**Données fournies**
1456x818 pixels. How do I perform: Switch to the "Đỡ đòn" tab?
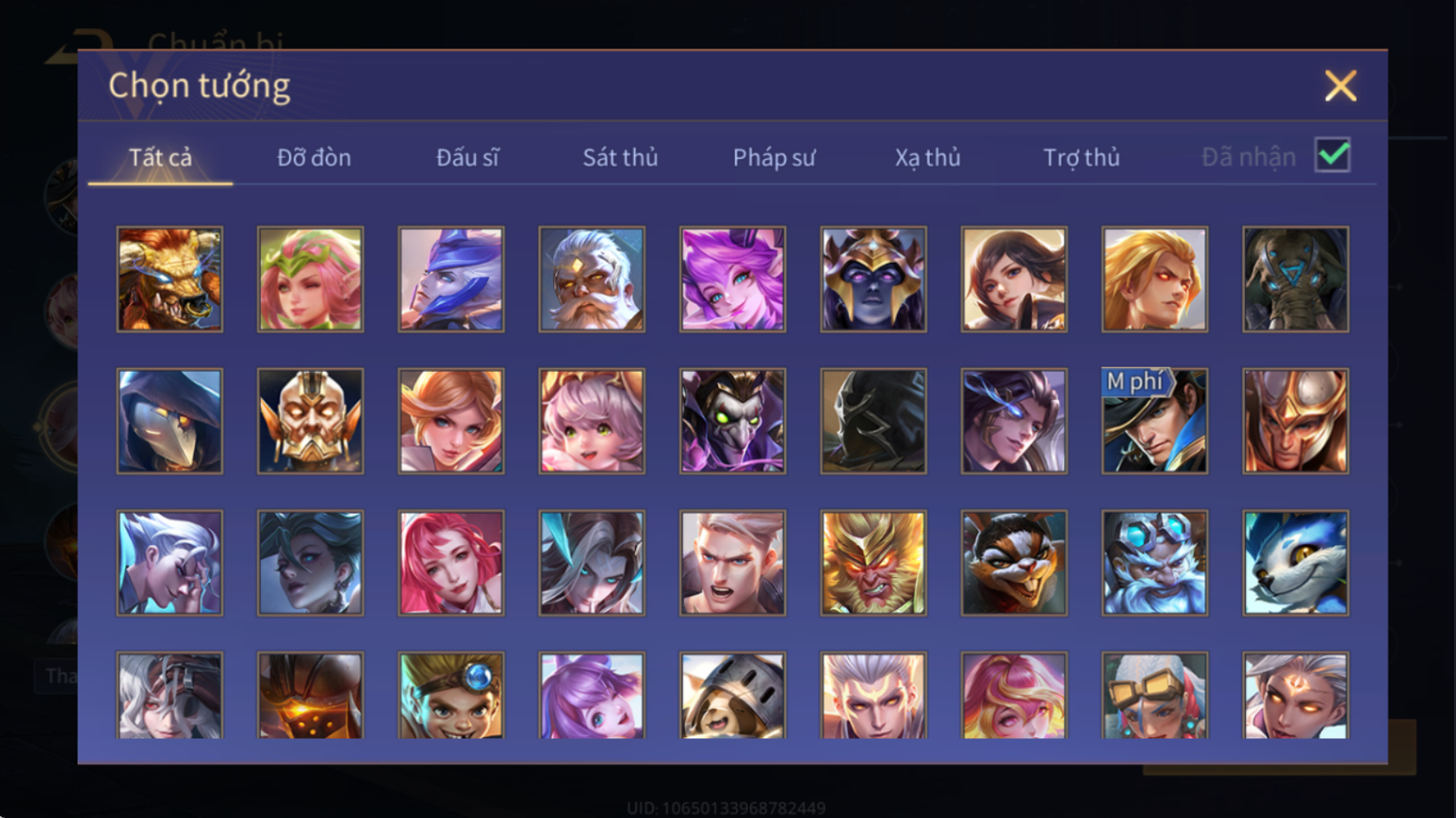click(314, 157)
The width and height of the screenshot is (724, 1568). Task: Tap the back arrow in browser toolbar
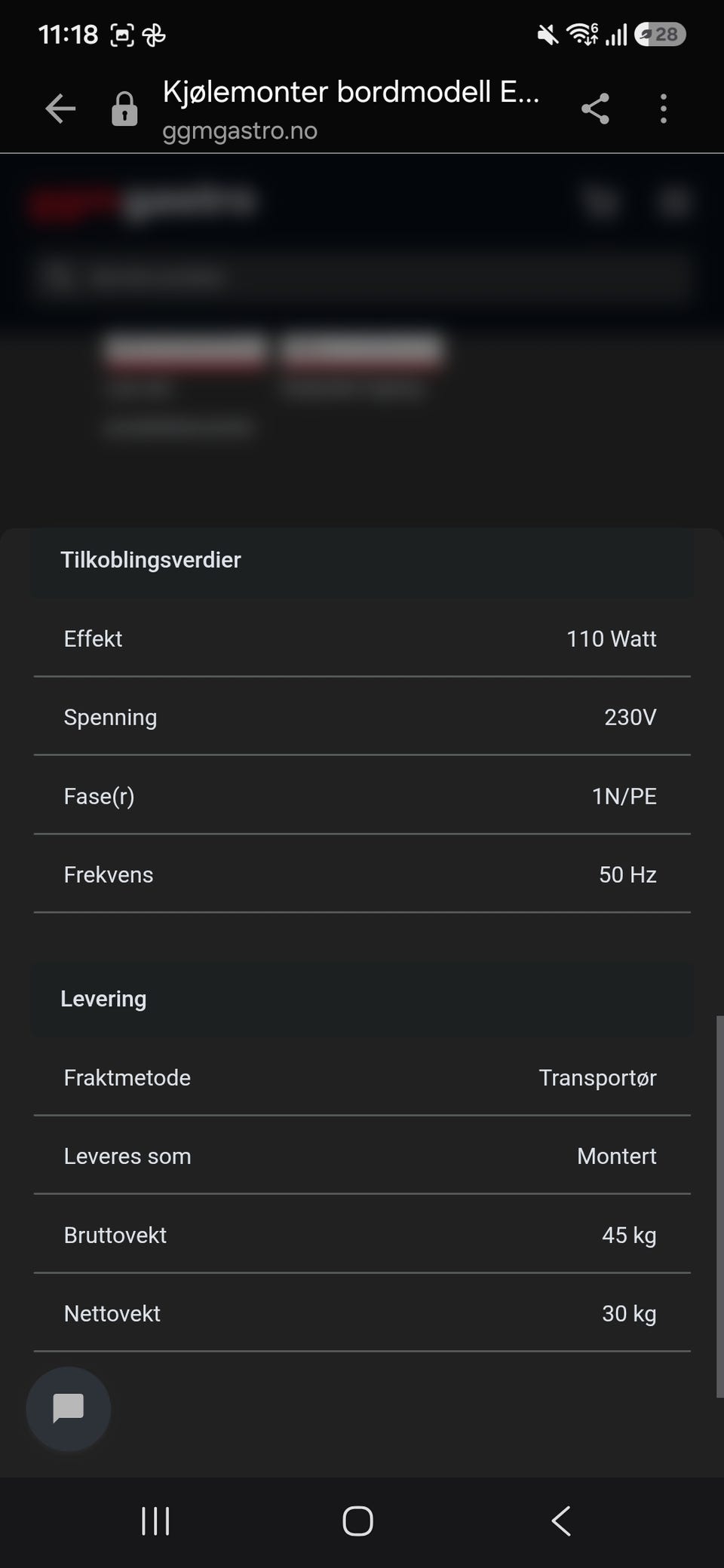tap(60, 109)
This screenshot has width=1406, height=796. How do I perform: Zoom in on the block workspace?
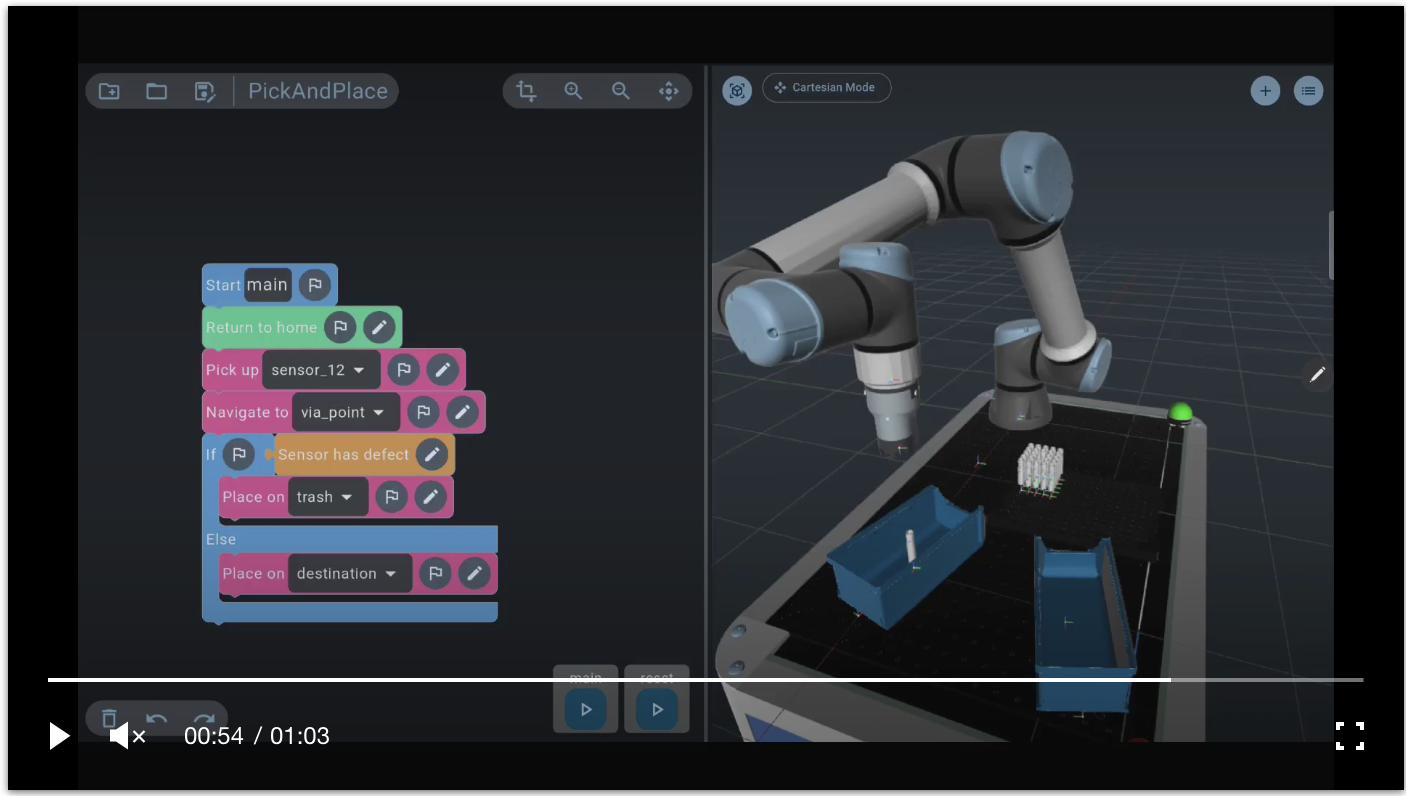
--
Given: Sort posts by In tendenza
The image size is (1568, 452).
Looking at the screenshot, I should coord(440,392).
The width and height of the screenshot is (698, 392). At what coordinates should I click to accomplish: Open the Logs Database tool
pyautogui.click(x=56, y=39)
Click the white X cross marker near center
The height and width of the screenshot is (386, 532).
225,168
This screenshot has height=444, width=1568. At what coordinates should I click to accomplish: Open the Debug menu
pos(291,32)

**Énoncé**
Remplacez "screenshot" par "image" dans la partie qui commence à la ligne contenant "1456x818 pixels. How" et s'achève à la ligne contenant "This screenshot has width=1406, height=796.", sans rien modifier d'autre. Recopiez ces lignes sans les images.

**Solution rédigée**
1456x818 pixels. How do I perform: Switch to the "Đỡ đòn" tab?
click(314, 157)
The width and height of the image is (724, 1568). Task: Tap the back arrow in browser toolbar
tap(60, 109)
This image has width=1406, height=796. How do I perform: Zoom in on the block workspace?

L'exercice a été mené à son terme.